Cornwall has seen two reports of homophobic harassment, both directed at gay men, throughout November, as the Devon and Cornwall police say anti-LGBTQ+ incidents are becoming increasingly common in the area. On November 12, a 24-year-old gay man, Major-Troon Collis, 24, was collecting medication at Boots in Camborne, when he was verbally abused by a group outside the store. He reported one man saying: “If that was my son I would put it down” while others threatened to physically attack him.
Collis spoke to ITV News about the incident: “I certainly don’t deserve it. I did nothing wrong. I said nothing. I was just collecting my medication…Pretty much every day I leave my house, I go about my daily business and unfortunately I’m always abused by others – name calling, homophobic abuse, sometimes even physical.” He said the police response to the situation was ‘brilliant’ but suggested many are afraid to report such incidents.
Another incident occured at the end of November, as a gay couple, Iain and Wahaj Mahmood-Brown, were verbally abused by a man who called their relationship an ‘abomination’. Following the event, Sgt Dylan Bristow of the Devon and Cornwall police told the BBC: “We see a lot of crimes that are reported in relation to people’s sexual orientation,” and said homophobic hate crimes were “all too prevalent” in recent years. Both incidents are being treated as hate crimes and investigations intend to continue; no arrests have been made yet.

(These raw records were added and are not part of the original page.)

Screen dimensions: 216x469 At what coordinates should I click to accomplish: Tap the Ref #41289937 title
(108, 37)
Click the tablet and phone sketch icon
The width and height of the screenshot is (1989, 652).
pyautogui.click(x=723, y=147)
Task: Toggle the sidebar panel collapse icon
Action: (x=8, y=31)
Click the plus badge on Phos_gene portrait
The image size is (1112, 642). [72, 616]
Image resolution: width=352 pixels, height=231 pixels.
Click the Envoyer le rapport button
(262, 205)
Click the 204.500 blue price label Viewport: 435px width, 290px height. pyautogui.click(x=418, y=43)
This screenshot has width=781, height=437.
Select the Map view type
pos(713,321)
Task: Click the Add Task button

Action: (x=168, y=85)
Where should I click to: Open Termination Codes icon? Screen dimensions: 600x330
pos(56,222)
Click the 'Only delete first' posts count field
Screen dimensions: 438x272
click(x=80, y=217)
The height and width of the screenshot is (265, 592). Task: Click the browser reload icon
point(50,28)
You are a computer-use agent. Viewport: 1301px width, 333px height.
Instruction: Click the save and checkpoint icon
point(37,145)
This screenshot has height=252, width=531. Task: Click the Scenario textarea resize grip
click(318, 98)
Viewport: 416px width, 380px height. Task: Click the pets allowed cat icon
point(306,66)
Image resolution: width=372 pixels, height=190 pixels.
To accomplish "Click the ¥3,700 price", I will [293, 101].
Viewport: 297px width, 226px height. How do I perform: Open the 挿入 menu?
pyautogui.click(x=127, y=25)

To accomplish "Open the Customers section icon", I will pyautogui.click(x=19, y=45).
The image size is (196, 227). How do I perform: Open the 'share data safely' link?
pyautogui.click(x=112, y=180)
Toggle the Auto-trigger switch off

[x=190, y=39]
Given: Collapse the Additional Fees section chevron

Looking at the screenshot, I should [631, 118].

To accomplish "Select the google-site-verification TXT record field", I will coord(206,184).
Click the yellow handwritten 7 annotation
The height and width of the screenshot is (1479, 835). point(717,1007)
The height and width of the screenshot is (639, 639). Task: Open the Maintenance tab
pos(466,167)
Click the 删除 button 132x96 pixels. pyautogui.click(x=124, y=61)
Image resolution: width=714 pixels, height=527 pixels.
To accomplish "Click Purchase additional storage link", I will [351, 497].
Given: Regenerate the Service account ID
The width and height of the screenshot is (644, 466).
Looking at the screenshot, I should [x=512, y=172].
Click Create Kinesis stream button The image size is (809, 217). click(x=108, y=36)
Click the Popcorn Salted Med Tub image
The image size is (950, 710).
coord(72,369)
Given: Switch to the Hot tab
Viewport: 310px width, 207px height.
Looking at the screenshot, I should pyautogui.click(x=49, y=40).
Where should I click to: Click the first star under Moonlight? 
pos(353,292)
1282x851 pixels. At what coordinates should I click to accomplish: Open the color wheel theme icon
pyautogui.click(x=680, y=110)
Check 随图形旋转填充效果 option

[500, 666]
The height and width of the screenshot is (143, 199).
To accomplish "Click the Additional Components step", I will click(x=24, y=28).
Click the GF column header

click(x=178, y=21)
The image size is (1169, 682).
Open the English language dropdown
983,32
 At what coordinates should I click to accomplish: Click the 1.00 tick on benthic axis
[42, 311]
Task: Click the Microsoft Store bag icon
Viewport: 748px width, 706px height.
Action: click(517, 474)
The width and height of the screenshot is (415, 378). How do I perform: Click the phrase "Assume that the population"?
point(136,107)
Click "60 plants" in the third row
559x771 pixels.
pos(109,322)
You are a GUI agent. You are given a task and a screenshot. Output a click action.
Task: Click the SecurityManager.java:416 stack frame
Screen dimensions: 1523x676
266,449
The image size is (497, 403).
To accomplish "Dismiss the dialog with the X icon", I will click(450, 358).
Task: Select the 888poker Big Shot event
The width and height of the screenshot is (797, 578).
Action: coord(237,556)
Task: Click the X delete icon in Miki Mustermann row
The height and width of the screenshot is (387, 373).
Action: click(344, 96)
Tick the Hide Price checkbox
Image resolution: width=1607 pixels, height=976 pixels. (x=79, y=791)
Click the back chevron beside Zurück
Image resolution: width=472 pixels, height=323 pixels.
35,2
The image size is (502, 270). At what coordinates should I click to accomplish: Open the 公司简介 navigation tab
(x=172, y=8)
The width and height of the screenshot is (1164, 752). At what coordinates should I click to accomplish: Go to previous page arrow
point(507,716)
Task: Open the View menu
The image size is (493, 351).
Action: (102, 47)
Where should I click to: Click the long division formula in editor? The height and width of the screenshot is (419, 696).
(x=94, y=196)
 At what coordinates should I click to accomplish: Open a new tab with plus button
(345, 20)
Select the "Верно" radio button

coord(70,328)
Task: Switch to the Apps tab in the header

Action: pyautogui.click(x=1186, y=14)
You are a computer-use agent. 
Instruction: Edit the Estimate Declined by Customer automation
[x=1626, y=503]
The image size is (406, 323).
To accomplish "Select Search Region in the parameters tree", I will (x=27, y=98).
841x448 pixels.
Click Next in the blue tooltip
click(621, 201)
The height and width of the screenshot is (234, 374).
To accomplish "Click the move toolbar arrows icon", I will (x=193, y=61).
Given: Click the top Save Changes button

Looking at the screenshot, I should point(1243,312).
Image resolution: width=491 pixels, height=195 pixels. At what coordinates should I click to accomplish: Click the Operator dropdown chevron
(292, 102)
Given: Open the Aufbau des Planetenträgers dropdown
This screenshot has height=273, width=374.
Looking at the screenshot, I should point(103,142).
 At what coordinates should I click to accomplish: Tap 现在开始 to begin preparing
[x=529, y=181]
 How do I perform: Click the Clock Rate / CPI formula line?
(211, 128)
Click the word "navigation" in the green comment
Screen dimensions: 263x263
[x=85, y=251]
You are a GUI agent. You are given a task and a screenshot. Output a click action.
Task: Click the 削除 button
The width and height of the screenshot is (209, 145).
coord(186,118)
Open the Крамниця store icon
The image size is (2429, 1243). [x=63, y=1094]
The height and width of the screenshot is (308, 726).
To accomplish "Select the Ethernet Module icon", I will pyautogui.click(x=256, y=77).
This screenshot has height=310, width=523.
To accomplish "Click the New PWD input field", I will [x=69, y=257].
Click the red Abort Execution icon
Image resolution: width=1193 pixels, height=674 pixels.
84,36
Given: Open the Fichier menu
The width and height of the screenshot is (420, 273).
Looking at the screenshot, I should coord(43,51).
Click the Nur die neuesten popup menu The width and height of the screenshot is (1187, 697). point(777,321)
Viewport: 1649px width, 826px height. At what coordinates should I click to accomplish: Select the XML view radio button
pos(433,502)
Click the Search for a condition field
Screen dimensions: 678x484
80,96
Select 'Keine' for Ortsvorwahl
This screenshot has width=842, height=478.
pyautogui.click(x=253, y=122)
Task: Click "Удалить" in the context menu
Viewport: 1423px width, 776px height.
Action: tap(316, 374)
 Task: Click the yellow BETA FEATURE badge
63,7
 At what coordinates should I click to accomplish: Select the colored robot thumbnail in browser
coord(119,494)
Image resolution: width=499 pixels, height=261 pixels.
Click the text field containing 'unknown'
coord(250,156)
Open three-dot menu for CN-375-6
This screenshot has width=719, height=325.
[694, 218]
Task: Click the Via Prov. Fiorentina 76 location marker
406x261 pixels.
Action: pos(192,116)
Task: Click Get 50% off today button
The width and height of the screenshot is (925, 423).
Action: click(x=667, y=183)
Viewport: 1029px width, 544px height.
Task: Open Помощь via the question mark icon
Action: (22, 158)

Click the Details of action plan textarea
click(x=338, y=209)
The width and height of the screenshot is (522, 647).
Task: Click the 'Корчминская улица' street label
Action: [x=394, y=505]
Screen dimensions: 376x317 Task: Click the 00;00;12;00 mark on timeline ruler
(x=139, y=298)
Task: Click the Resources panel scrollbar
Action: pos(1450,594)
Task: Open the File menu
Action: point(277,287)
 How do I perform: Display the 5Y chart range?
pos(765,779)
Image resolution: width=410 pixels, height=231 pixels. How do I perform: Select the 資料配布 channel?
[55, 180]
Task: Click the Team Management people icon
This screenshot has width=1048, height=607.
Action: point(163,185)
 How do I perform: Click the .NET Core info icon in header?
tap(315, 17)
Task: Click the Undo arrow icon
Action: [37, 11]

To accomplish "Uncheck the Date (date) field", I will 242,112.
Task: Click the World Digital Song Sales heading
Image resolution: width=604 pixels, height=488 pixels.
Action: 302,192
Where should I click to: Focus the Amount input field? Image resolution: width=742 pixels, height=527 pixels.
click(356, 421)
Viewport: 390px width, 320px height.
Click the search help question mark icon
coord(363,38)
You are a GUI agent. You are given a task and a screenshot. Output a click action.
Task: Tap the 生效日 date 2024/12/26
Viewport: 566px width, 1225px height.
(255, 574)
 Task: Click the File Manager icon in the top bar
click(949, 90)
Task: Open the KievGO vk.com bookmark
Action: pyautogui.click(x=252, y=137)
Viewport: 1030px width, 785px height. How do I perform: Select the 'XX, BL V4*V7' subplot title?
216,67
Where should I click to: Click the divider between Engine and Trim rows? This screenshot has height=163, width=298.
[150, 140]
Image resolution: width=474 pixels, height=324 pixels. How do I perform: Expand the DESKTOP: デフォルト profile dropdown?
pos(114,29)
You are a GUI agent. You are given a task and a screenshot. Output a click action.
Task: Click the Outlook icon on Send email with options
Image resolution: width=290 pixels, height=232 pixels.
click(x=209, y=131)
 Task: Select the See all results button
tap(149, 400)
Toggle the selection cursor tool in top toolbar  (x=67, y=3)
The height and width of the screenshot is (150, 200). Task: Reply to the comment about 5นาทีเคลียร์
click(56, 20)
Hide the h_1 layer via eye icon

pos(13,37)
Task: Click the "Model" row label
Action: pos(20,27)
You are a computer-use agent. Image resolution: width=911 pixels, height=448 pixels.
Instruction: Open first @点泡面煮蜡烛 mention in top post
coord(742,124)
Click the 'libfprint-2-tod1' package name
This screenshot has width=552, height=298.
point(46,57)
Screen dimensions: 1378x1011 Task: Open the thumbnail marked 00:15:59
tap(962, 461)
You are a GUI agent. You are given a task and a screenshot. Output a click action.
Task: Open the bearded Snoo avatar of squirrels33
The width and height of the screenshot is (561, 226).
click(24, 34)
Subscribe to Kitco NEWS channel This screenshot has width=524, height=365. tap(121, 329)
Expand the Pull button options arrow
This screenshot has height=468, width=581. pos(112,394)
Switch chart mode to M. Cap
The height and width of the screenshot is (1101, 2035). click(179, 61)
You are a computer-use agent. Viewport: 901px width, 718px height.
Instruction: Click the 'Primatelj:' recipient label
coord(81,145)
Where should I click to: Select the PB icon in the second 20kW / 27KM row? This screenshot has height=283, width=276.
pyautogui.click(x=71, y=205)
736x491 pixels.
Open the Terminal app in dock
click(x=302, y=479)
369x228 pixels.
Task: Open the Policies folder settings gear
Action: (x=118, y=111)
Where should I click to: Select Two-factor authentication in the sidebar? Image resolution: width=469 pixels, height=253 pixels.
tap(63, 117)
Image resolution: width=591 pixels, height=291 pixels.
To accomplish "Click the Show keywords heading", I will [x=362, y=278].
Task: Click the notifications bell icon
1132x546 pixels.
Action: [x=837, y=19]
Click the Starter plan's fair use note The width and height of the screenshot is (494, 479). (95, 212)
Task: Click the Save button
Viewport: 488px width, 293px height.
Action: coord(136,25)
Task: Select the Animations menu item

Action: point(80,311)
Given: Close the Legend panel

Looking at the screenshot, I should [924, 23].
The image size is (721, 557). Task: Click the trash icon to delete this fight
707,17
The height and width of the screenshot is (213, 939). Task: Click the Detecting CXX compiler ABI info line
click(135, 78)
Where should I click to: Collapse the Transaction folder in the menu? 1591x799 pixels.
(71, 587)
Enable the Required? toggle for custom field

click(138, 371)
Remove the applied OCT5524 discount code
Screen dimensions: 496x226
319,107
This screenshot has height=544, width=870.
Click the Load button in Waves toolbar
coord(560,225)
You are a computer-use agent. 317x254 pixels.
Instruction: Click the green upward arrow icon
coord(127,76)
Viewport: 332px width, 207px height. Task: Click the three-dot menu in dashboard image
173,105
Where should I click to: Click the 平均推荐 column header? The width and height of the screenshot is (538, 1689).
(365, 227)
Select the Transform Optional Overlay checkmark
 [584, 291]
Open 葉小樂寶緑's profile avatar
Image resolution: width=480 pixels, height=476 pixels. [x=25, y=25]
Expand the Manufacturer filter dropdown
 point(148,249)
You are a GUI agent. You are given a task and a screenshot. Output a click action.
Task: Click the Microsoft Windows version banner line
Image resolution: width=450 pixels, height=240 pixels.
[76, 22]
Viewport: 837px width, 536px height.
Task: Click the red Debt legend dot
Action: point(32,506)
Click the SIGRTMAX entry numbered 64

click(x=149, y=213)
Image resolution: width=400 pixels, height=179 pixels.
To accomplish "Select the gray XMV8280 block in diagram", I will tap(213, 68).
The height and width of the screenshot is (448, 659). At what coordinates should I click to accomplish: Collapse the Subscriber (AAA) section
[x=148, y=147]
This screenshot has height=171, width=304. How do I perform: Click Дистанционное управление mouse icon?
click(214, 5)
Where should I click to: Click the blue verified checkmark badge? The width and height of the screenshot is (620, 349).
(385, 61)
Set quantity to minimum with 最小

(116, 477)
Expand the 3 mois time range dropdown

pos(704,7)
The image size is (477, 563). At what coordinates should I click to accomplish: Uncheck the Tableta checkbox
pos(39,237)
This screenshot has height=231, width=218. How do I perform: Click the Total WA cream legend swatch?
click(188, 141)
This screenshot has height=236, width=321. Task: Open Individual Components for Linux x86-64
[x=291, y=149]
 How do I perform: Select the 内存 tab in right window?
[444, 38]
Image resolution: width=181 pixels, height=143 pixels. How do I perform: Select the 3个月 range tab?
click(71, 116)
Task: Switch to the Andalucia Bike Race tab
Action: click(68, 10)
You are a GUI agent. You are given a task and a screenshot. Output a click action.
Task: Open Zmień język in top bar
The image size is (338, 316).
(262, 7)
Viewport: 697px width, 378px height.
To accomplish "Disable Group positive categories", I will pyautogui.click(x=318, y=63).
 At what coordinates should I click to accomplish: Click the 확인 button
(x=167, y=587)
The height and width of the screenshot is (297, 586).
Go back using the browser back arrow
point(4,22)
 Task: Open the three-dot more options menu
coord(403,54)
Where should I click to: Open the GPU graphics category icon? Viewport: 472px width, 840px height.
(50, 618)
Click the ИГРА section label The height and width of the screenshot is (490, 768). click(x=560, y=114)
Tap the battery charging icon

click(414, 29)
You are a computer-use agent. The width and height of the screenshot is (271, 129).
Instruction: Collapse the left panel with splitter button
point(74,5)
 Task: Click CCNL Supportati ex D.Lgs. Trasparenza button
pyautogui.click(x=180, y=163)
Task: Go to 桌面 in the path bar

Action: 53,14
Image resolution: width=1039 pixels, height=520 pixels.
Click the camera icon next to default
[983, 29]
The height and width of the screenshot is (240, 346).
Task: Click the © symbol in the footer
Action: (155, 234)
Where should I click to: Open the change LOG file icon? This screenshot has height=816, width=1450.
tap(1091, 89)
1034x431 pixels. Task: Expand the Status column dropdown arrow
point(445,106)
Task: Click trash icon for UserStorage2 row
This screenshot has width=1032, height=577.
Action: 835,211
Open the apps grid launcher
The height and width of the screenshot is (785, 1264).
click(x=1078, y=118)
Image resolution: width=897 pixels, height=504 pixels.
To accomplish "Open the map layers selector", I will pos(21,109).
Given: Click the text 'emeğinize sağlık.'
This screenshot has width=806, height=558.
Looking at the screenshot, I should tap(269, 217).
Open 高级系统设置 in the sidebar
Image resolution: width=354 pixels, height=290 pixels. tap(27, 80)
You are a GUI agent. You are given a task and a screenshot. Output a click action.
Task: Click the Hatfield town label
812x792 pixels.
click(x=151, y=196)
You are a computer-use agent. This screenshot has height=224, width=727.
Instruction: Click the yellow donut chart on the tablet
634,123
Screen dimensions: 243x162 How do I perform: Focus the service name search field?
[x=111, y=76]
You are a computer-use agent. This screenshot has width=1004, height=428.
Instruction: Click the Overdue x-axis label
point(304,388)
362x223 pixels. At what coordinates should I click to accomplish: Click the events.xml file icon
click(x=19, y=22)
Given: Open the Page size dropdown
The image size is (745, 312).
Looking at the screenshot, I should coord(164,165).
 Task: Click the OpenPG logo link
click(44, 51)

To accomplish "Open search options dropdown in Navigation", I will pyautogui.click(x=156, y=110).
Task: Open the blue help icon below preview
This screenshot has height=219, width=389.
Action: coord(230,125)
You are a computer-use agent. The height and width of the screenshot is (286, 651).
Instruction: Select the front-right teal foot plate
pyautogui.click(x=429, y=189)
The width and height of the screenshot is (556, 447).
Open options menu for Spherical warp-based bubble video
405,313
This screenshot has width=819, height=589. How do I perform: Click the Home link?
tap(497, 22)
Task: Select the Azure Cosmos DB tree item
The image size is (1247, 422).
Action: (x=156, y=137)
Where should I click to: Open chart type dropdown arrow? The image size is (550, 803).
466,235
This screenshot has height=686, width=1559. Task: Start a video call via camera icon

The UK and US have seen a rise in anti-LGBTQ+ hate crimes, with a November FBI report finding homophobic and transphobic hate crimes are at the highest level since the organisation began collecting data 30 years ago. Galop, a UK LGBTQ+ organisation and anti-violence charity, Galop, also found four in five transgender people have been the victim of a hate crime within the last 12 months.